President Trump officially enacted the “Genius Act” on Friday afternoon. This groundbreaking legislation represents the inaugural effort to regulate stablecoins and the broader cryptocurrency market at both the national and international levels.
While certain aspects of the regulatory framework are slated for development over the coming year, the primary objective is to bolster investor confidence and security within the digital asset space.
This marks a pivotal moment as the United States introduces its first comprehensive set of federal regulations governing cryptocurrencies.
“I’m a strong supporter of crypto, Bitcoin, and everything related, mainly because I do not want China to dominate,” stated President Trump.
Previously, investing in stablecoins presented substantial risks, offering potential returns without any concrete assurance, beyond standard fraud protection measures.
President Trump commented, “Things have significantly improved since the Biden Administration, when the subject of crypto was largely misunderstood, leading to unwarranted arrests of many individuals.”
On Friday, President Trump officially signed the bipartisan Genius Act into law, a piece of legislation designed to require stablecoin issuers to adhere to U.S. anti-money laundering protocols and sanction regulations.
Stablecoins are digital assets that maintain a pegged value to other assets like the U.S. dollar; Bitcoin remains the most widely known cryptocurrency.
“With the signing of the landmark Genius Act into law, we are taking a huge leap forward to secure American leadership in global finance and cryptotech.
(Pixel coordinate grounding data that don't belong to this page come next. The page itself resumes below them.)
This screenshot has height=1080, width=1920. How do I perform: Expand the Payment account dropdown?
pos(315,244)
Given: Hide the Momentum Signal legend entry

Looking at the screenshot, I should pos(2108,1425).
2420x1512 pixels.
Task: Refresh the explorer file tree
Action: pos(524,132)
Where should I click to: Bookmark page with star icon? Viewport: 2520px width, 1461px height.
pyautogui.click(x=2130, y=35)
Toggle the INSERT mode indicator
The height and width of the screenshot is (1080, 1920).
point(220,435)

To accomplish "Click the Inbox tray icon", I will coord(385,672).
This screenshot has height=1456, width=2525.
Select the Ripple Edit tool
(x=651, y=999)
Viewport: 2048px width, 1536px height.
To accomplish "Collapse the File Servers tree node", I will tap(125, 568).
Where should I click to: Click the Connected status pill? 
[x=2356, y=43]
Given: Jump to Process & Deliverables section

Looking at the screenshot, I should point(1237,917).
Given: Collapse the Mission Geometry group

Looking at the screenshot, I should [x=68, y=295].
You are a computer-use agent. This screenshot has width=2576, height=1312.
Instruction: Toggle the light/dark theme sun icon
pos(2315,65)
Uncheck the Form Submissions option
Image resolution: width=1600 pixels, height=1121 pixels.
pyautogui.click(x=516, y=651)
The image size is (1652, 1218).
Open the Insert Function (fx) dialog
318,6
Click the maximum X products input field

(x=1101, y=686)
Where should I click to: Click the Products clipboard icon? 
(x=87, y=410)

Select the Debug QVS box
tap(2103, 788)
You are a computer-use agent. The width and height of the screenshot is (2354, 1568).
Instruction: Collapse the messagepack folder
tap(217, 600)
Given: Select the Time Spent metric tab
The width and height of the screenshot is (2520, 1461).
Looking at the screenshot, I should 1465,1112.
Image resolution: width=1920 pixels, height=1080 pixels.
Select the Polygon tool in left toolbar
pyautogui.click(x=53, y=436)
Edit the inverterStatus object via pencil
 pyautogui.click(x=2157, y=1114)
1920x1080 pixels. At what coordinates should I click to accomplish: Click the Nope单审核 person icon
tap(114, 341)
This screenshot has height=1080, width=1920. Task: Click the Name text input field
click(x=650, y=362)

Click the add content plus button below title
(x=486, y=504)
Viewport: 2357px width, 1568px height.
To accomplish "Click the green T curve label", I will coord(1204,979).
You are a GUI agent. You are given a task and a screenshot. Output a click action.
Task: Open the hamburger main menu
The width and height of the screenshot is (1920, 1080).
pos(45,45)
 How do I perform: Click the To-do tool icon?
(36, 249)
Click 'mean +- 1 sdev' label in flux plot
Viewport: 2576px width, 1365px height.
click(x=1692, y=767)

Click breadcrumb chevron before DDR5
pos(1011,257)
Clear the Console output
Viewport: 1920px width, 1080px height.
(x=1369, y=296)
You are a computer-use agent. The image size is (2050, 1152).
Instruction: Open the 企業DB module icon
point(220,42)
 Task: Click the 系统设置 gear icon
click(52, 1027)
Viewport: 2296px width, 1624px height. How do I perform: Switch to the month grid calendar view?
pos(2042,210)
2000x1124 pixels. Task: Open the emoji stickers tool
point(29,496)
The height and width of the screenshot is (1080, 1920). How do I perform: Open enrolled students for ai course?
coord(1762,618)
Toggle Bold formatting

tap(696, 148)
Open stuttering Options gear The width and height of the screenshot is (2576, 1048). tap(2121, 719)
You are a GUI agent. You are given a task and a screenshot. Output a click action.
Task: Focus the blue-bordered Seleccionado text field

Congratulations to everyone involved! This is a monumental achievement,” President Trump proclaimed.
Federal authorities, particularly under the previous Biden Administration, regarded cryptocurrency as an area where Americans needed protection. Trump stated that following an election where he campaigned in favor of cryptocurrency, regulations are needed so people can utilize their money as they see fit while preventing criminal activity and protecting against fraud.
President Trump elaborated, “This will enable consumers, vendors, and individuals worldwide to use stablecoins for extremely cost-effective transactions that clear and settle within seconds instead of weeks or months.”
The Treasury Department will be responsible for creating many of the specific regulations outlined in the Genius Act over the next year.
When banks and other financial bodies must do anything with stablecoins, these new regulations will include consumer protections and procedures designed to prevent money laundering.
If you’re wondering why Bitcoin is important, the U.S. dollar’s long-term purchasing power is being challenged, and as the dollar declines, the price of goods may increase.
Similar to how some people invest in gold, cryptocurrency is becoming seen as the currency of the future, with a strong focus on Bitcoin.
Bitcoin is a decentralized currency, meaning that unlike the U.S. dollar, its value isn’t dependent on government policies or the political climate.
In the past year, during his presidential campaign, President Trump and Robert F. Kennedy, Jr. both attended the Bitcoin Convention held in Nashville.
It was the first time a major presidential candidate voiced approval of cryptocurrency and vowed to create regulations that benefit investors while also preventing crime and market manipulation.
Cryptocurrency investors have been pushing for U.S. regulations because of concerns that other countries might set regulations first that they dislike or are against cryptocurrencies.
When questioned about cryptocurrency support, Vice President Kamala Harris stated she was willing to consider changes but did not elaborate.
Bitcoin’s price continues to be at some of its highest levels ever. As financial entities begin introducing exchange-traded funds (ETFs) this month in order to adopt Bitcoin for future use, the cost of one Bitcoin is around $17,000 to $18,000.
This is down from a high of roughly $123,000 that happened this month.
This past spring, the State of Oklahoma almost made Bitcoin investments, but it was regarded as dangerous. The measure failed by a very narrow margin.
The now-defunct law would have used state funds and retirement accounts to establish a Bitcoin reserve.
Supporters argued other state governments and the federal government were investing in Bitcoin so Oklahoma should not be left behind.
However, Chuck Hall, the Senate Appropriations Committee Chairman, argued that Oklahoma couldn’t afford the high expense and risk.
The Oklahoma State Legislature passed legislation last spring establishing guidelines and standards for Bitcoin ATM users, as well as what operators must do to remain in compliance with the state.
It’s hoped the machines will eventually communicate with each other, enabling access to all of your Bitcoin from a single location.
Consumers are urged to use caution when transferring Bitcoin to overseas fraudsters, as it may be difficult or even impossible to retrieve Bitcoin if you have been tricked out of it.